Latvia is actively developing renewable energy sources (RES) from biomass and wind to increase the level of self-sufficiency in energy generation. In 2014 the share of RES in overall energy supplies amounted to 38.6 percent and it is estimated that in 2015 it amounted to 39 percent.

Mandatory EU targets for renewable energy

The RES share in 2013 and 2014 exceeded the indicative target of 34.8 percent defined in the Annex I to Directive 2009/28/EC. The increase in the RES share in the electricity sector was possible due to the implementation of the mechanism of mandatory procurement of electricity. Although the gross final consumption of electricity generated from RES and use of RES in heating and cooling in 2014 exceeded the planned indicators, the use of RES in transport lagged behind the planned indicator.

In 2014 the actual installed electrical capacity of the power plants with RES technologies exceeded the capacity planned in the National Action Plan by 67 MW.

In 2014 natural gas was the main resource for generation of heat energy (78 percent) followed by woodchips (14 percent), firewood (2 percent), heavy fuel oil (1 percent) and other types of fuel (4 percent).

Bio-fuels

Rapeseed oil is the basic feedstock for biodiesel production in Latvia. In Latvia biodiesel is used only from May to September (5 months) because of climate limitations. In Latvia there is one big biodiesel plant and a few smaller plants. According to the European Biodiesel Board data, the capacity of biodiesel production is 156,000 MT while actual use in 2015 is estimated at 70,000 MT. Use of bioethanol in Latvia is very low, even smaller than in Lithuania because of the smaller population. In Latvia the number of biogas plants is greater than in Lithuania but here biogas is produced solely for production of electricity.

In Latvia average annual fuel consumption amounts to 200,000 MT of gasoline and 1.0 million MT of diesel per year. According to the data of Central Statistical Bureau the produced quantities of biofuels have increased in 2014. Although bioethanol was not produced in Latvia in 2014 and 2015, the overall quantities of produced biofuels have increased.

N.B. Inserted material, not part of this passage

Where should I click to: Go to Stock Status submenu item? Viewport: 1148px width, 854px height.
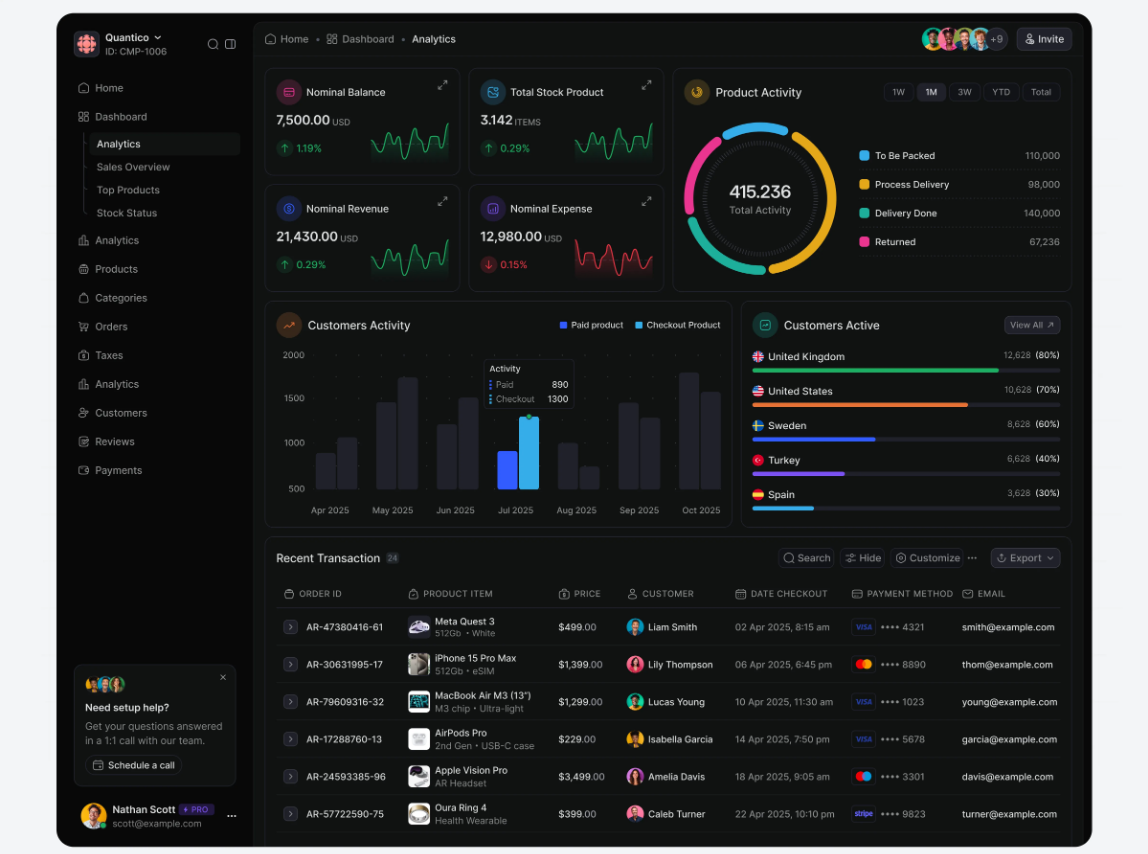tap(126, 213)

It is estimated that in 2015 production of biodiesel amounted to 80,000, 7 percent more compared to the previous year. It is estimated that in 2014 and 2015 almost 50 percent of the harvested rapeseed was used for production of biodiesel.

A reduction of prices for regular fuels made biofuels less competitive. In addition there are still only a small number of biofuel using vehicles in the country. The harsh winter condition and very low temperatures in Latvia makes use of high ethanol blends dangerous to car engines. A third reason is market limitations. Lithuanian blending companies can purchase bio-components from other EU producers who offer more competitive prices. Therefore, local producers are finding it a challenge to sell their higher cost biofuels.

Policy

Latvia, as a member of the European Union, has implemented EU law on biofuels with a number of regulations. The basic requirements are two EU directives: Renewable Energy Directive (RED) (2009/28/EC) and Fuel Quality Directive (2009/30/EC).

RED obliges Member States to achieve a general target of 20 percent renewables in all energy used by 2020 and a sub-target of 10 percent renewables in the transport sector. Fuel suppliers are also required to reduce the greenhouse gas intensity of the EU fuel mix by 6 percent by 2020 in comparison to 2010. According to the new regulations, biofuels produced from wastes and non-food products will get a bonus on the basis of sustainable development.